■ REQUIRED ACTION ■
From the line with "Screen dimensions: 700x394" through the last line of the records below, both ends included, transcribe only those lines, exactly, and omit the pictures.

Data entries
──────
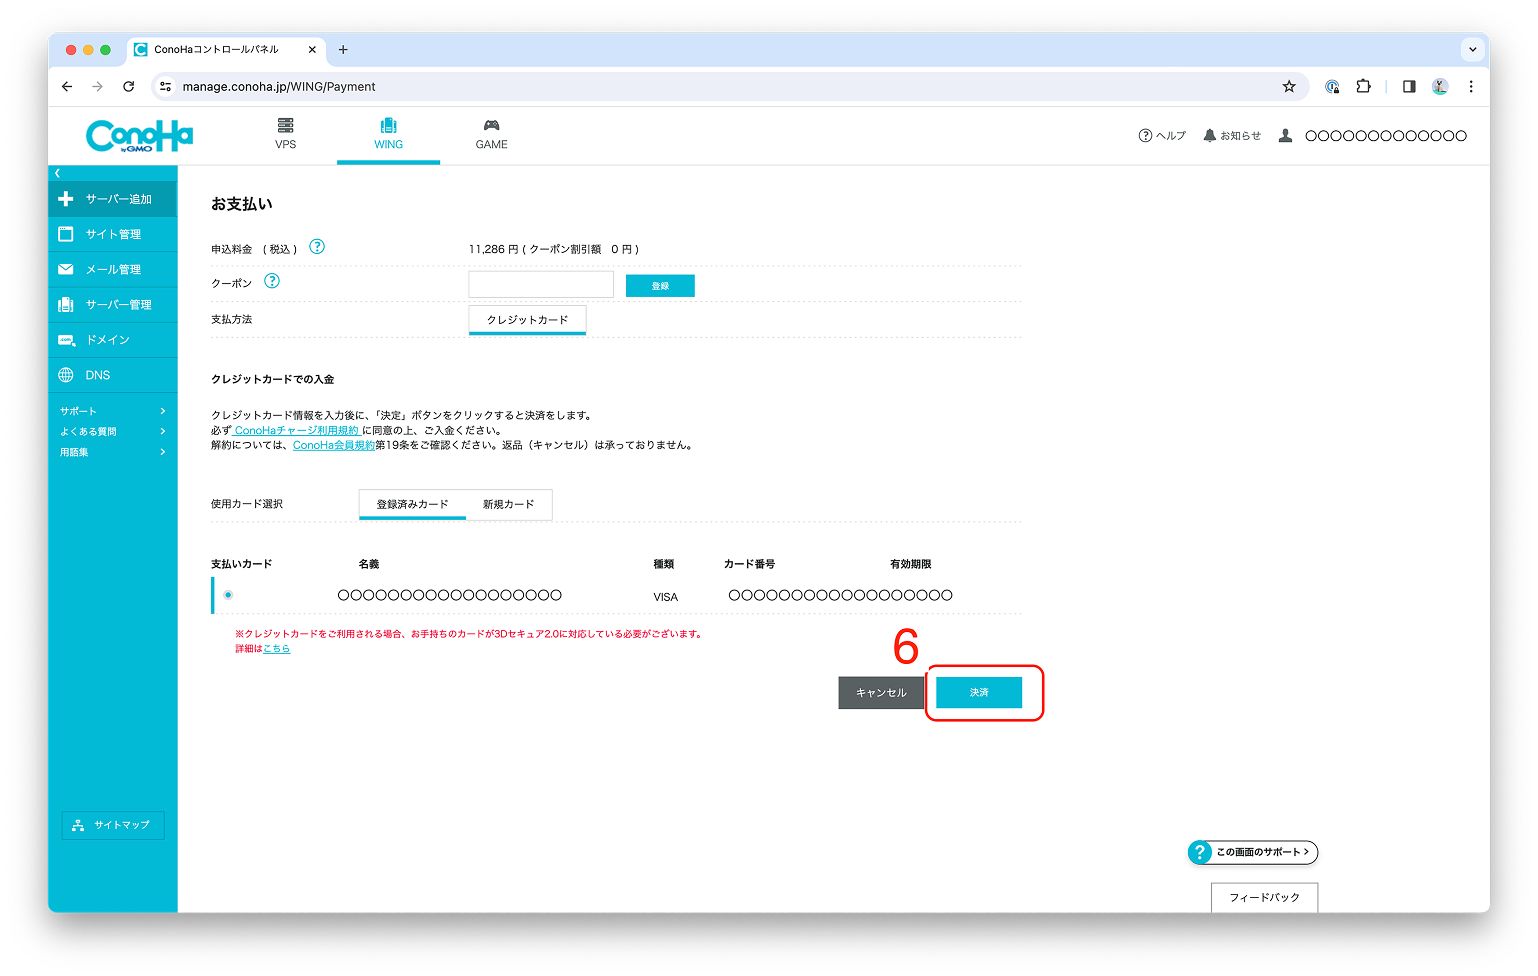This screenshot has height=976, width=1538.
Task: Show the クーポン help tooltip
Action: point(272,281)
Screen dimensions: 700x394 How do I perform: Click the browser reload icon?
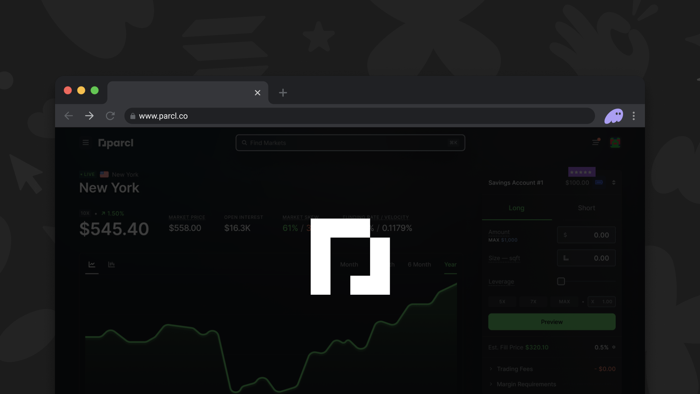point(110,116)
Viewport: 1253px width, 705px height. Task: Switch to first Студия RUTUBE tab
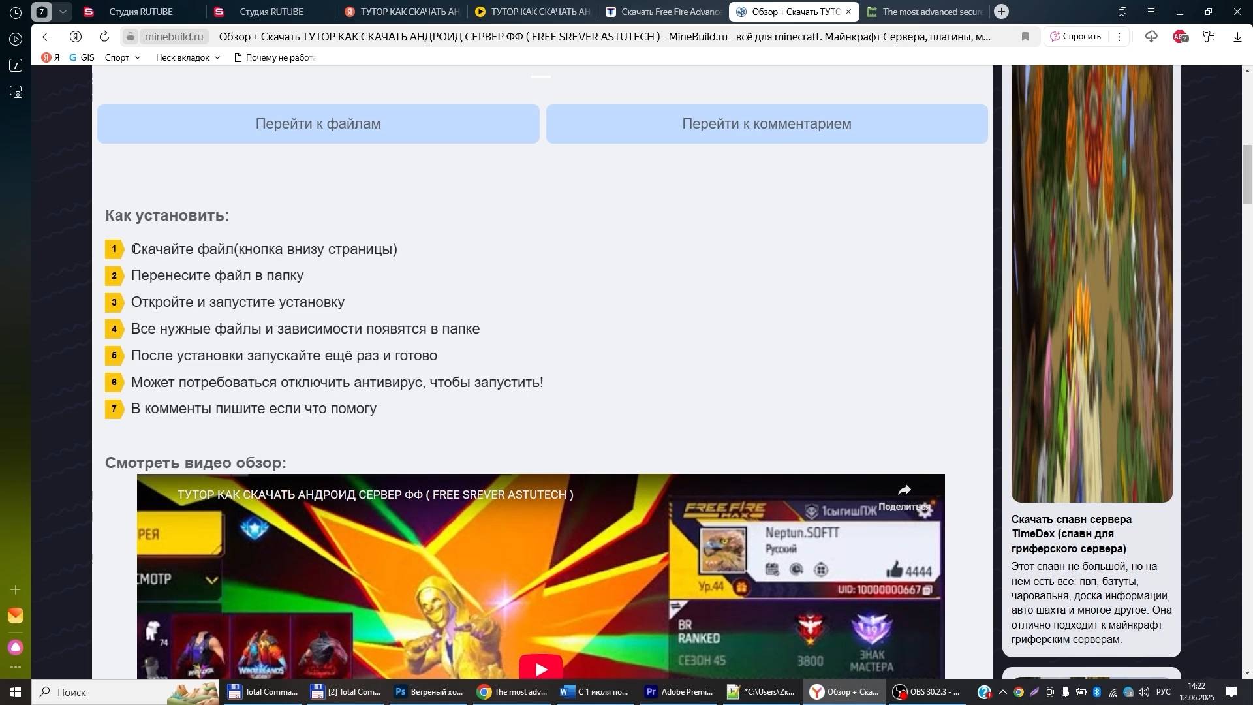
──────
■ ANSWER TO THE PROBLEM ■
Screen dimensions: 700x394 How do I perform: Click the browser reload icon?
point(110,116)
Viewport: 1253px width, 705px height. Task: Switch to first Студия RUTUBE tab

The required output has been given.